## EXERCISE OBJECTIVE
Copy each line below that has "notification".

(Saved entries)
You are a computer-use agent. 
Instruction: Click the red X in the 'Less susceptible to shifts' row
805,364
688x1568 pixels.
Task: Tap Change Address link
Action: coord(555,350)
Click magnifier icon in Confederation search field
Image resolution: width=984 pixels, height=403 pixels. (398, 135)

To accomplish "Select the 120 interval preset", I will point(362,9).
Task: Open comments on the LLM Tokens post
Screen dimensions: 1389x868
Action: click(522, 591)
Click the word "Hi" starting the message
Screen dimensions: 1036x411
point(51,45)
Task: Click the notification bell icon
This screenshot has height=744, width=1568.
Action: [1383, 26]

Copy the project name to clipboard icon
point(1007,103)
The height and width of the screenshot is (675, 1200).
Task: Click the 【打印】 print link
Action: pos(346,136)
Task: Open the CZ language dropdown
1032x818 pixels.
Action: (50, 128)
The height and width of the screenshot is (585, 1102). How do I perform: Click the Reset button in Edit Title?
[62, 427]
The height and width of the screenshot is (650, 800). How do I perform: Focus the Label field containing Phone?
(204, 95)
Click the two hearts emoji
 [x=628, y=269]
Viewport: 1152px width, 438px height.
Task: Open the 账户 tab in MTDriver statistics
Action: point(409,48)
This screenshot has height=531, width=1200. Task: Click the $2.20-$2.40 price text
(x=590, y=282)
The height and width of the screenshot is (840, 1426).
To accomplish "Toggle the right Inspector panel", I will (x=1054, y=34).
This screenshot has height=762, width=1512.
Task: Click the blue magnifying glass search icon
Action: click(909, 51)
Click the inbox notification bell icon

## ANSWER BELOW
Task: Click the notification bell icon
Click the inbox notification bell icon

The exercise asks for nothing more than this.